It is fascinating to recognize the origin of many tattooing motifs still used by the traditional Kurds on their bodies as replicas of those which appear on the Hurrian figurines. One such is the combination that incorporates serpent, sun disc, dog and comb/rain motifs. In fact, some of these Hurrian tattoo motifs are also present in the religious decorative arts of the Yezidi Kurds, as found prominently engraved to the wall at the great shrine at Lalish.
By the end of the Hurrian period, Kurdistan seems to have been culturally and ethnically homogenized to form a single civilization that was identified as such by the neighboring cultures and peoples. Sumerians, for example, called everybody in the Kurdish mountains as “Subaru,” while the Akkadians, Assyrians and Babylonians used the term “Guti/Qutil.” To the ancient Jews, they were are all the “Qarduim.” All these ancient appellations have modern representatives in the names of major Kurdish clans (e.g., and respectively, the Zubari, the Judikan, the Kardakan, the Girdi, etc), and were by no means the artifacts of the imagination of those early Mesopotamians. The lowlanders of Mesopotamia must have seen the uniformity of the culture (and presumably the ethnicity) of the peoples of the Kurdish mountains, prompting them to call these mountaineers by a single native ethnic/tribal name that was most familiar to them at any given time. Likewise, today we know all of these same mountain people as Kurds. This portrait of a culturally homogenized Kurdistan was not to last.
As early as 2000 BC, the vanguards of the Indo-European speaking tribal immigrants, such as the Hittites and the Mittanis (Sindis), had arrived in southwestern Asia. While the Hittites only marginally affected the mountain communities in Kurdistan, the Mittanis settled inside Kurdistan around modern Diyarbakir, and influenced the natives in several fields worthy of note, in particular the introduction of knotted rug weaving. Even rug designs introduced by the Mittanis and recognized by the replication in the Assyrian floor carvings, remain the hallmark of the Kurdish rugs and kelims. The modern mina khâni and chwar such styles are basically the same today as those the Assyrians copied and depicted nearly 3000 years ago.

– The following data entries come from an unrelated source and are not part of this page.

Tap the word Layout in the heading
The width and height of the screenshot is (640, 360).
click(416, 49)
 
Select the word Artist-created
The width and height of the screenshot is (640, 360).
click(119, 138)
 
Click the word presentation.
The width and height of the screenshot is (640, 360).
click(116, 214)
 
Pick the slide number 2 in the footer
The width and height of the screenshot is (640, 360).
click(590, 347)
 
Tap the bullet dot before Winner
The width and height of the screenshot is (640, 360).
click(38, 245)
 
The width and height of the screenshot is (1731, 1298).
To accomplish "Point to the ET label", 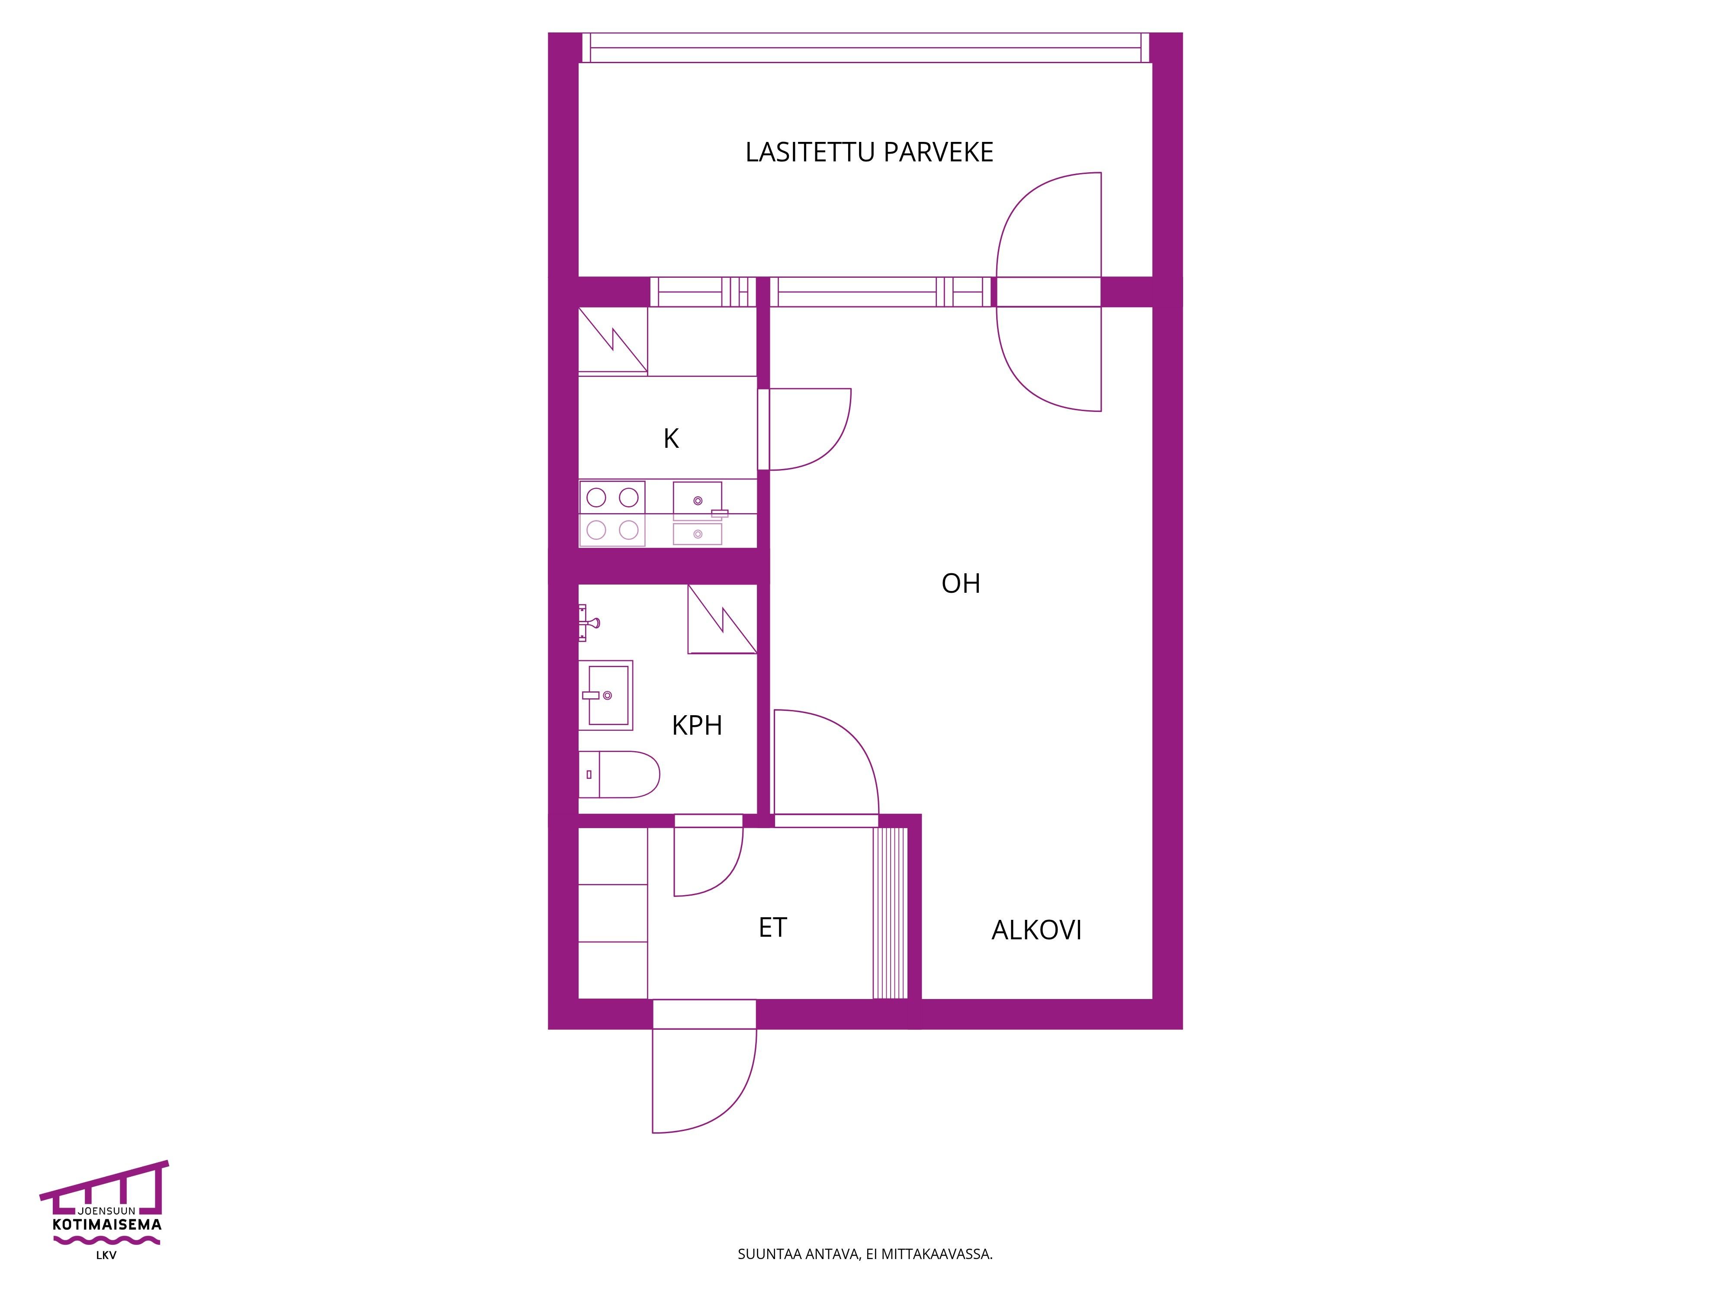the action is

The name ‘Mittani’ survives today in the Kurdish clans of Mattini and Millani/Milli who inhabit the exact same geographical areas of Kurdistan as the ancient Mittani. The name “Mittan” itself, however, is a Hurrian name rather than Aryan. At the onset of Aryan immigration into Kurdistan, only the aristocracy of the high-ranking warrior groups were of the Aryan migrants, while the bulk of the people were still Hurrian in all manners. The Mittani aristocratic house almost certainly was from the immigrant Sindis, who survive today in the populous Kurdish clan of Sindi—again—in the same area where the Mittani kingdom once existed. These ancient Sindi seem to have been an Indic, and not Iranic group of people, and in fact a branch of the better known Sindhi people of India-Pakistan, that has imparted its name to the River Indus and in fact, the name India itself. (footnote 8) While the bulk of the Sindis moved on to India, some wondered into Kurdistan to give rise to the Mittani royal house and the modern Sindi Kurds. Others, still, remained in Europe, and are recorded in the 1st century AD inhabiting the Taiman Peninsula in the Kuban on the Sea of Azov between the modern Russia and Ukraine.
Expectedly, the Mittani pantheon includes names like Indra, Varuna, Suriya and Nasatya is typically Indic. The Mittanis could have introduced, during this early period, some of the Indic/Vedic tradition that appears to be manifest in the Kurdish religion of Yazdanism.
The avalanche of the Indo-European tribes, however, was to come about 1200 BC, raining havoc on the economy and settled culture in the mountains and lowlands alike. The north was settled by the Haigs who are known to us now as the Armenians, while the rest of the mountains became targets of settlement of various Iranic peoples, such as the Medes, Persian, Scythians, Sarmatians, and Sagarthians (whose name survives in the name of the Zagros mountains. Taurus mountains’ name, on the other hand, is Aramaic, “Tur,” which simply means ‘mountain’).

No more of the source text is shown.